(Items listed in a dataset)
· · · · ·

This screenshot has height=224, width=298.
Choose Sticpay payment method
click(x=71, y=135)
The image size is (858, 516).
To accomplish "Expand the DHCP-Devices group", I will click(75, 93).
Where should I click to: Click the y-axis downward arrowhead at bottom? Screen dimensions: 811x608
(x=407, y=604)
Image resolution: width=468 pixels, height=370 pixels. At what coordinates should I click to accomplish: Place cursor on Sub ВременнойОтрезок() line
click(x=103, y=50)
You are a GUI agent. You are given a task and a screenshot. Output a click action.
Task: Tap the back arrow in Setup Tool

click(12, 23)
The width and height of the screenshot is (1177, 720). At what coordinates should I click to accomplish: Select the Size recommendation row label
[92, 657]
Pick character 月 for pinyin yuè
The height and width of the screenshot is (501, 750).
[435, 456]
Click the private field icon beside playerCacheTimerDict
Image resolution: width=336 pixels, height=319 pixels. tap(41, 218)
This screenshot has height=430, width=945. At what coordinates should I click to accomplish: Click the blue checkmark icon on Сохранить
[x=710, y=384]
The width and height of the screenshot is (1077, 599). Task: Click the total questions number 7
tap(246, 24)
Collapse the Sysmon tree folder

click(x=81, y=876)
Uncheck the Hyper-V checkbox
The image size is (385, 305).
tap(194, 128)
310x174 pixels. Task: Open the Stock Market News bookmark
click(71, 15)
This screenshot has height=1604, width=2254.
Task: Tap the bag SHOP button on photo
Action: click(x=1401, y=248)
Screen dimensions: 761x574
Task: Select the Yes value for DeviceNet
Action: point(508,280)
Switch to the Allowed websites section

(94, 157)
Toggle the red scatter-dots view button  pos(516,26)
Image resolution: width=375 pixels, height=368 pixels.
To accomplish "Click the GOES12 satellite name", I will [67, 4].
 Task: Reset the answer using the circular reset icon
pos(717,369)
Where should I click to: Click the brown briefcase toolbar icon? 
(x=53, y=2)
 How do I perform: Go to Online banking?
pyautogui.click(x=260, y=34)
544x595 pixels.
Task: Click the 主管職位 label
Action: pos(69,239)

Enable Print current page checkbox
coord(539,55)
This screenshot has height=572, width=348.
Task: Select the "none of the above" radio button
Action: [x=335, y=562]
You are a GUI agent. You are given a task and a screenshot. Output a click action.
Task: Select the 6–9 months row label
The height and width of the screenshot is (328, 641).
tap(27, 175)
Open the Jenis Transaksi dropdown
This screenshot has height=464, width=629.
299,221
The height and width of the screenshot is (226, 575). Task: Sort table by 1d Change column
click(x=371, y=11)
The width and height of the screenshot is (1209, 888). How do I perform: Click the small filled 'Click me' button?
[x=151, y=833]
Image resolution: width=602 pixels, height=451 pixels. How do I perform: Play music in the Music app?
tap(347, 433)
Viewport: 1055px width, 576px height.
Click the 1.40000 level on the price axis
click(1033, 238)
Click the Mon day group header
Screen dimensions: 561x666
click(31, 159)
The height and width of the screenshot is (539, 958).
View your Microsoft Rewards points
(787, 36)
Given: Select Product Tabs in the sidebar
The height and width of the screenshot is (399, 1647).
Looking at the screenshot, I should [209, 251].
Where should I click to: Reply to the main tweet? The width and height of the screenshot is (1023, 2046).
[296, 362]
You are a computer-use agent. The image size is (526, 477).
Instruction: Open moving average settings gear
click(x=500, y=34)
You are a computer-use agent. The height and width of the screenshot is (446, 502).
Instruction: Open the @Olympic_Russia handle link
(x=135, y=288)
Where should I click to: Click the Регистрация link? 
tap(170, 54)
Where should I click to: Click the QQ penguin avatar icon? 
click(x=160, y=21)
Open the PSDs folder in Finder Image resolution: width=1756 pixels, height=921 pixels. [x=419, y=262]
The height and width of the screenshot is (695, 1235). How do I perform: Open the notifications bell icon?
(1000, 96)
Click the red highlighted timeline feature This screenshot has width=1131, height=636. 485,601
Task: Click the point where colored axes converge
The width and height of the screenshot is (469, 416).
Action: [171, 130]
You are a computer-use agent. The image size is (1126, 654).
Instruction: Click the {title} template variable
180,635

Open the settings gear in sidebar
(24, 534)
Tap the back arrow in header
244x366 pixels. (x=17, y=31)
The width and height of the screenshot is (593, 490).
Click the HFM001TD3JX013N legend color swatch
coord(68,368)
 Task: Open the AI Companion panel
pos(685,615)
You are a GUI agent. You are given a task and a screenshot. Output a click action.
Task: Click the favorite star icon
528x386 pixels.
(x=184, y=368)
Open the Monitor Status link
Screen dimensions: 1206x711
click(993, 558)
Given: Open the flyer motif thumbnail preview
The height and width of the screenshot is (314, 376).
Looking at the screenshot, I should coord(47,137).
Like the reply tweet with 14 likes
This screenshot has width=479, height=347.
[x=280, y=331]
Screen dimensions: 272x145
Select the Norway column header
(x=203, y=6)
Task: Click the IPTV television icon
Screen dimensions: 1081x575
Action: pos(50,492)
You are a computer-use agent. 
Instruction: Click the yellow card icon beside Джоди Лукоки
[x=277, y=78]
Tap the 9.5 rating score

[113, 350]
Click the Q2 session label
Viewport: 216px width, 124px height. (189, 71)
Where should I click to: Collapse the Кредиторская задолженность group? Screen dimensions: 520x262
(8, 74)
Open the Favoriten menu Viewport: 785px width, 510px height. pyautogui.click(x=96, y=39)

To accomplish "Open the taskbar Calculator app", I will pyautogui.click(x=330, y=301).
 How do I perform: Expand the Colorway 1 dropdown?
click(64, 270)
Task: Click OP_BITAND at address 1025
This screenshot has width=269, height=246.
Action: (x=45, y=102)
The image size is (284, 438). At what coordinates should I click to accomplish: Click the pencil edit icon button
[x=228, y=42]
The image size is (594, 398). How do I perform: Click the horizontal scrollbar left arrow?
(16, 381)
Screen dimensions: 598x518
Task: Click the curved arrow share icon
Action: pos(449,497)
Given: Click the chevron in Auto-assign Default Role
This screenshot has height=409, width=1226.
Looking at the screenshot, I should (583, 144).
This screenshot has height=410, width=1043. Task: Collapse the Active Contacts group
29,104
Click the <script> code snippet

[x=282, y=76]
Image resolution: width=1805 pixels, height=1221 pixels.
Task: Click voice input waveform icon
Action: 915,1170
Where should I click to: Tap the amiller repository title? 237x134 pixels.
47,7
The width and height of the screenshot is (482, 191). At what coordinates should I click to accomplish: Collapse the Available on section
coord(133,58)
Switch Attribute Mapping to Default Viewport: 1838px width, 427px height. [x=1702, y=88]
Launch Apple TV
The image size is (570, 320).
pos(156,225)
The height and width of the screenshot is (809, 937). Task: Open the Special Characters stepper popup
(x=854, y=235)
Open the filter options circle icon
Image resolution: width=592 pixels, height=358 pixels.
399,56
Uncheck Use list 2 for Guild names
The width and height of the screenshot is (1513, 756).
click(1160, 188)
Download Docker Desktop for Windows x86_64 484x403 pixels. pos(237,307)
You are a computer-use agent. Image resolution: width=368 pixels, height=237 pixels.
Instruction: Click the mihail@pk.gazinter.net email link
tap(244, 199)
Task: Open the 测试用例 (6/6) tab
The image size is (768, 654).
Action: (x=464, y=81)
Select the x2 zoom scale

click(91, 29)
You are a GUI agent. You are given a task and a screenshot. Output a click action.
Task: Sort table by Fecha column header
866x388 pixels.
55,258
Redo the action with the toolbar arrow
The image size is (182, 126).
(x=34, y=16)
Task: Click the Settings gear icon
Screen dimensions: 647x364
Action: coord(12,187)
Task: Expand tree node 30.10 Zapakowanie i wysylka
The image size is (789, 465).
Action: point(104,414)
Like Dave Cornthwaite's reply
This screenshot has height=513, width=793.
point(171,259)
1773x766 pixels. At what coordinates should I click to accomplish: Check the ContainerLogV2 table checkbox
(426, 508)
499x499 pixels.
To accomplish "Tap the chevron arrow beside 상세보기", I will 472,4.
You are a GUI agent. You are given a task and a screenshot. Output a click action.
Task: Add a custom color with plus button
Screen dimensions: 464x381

· · · · ·

**Task brief**
Reproduce the data above from the line containing "Viewport: 1055px width, 576px height." through the line containing "244x366 pixels. (x=17, y=31)", including both of those lines.

**Task solution**
Viewport: 1055px width, 576px height.
Click the 1.40000 level on the price axis
click(1033, 238)
Click the Mon day group header
Screen dimensions: 561x666
click(31, 159)
The height and width of the screenshot is (539, 958).
View your Microsoft Rewards points
(787, 36)
Given: Select Product Tabs in the sidebar
The height and width of the screenshot is (399, 1647).
Looking at the screenshot, I should [209, 251].
Where should I click to: Reply to the main tweet? The width and height of the screenshot is (1023, 2046).
[296, 362]
You are a computer-use agent. The image size is (526, 477).
Instruction: Open moving average settings gear
click(x=500, y=34)
You are a computer-use agent. The height and width of the screenshot is (446, 502).
Instruction: Open the @Olympic_Russia handle link
(x=135, y=288)
Where should I click to: Click the Регистрация link? 
tap(170, 54)
Where should I click to: Click the QQ penguin avatar icon? 
click(x=160, y=21)
Open the PSDs folder in Finder Image resolution: width=1756 pixels, height=921 pixels. [x=419, y=262]
The height and width of the screenshot is (695, 1235). How do I perform: Open the notifications bell icon?
(1000, 96)
Click the red highlighted timeline feature This screenshot has width=1131, height=636. 485,601
Task: Click the point where colored axes converge
The width and height of the screenshot is (469, 416).
Action: [171, 130]
You are a computer-use agent. The image size is (1126, 654).
Instruction: Click the {title} template variable
180,635

Open the settings gear in sidebar
(24, 534)
Tap the back arrow in header
244x366 pixels. (x=17, y=31)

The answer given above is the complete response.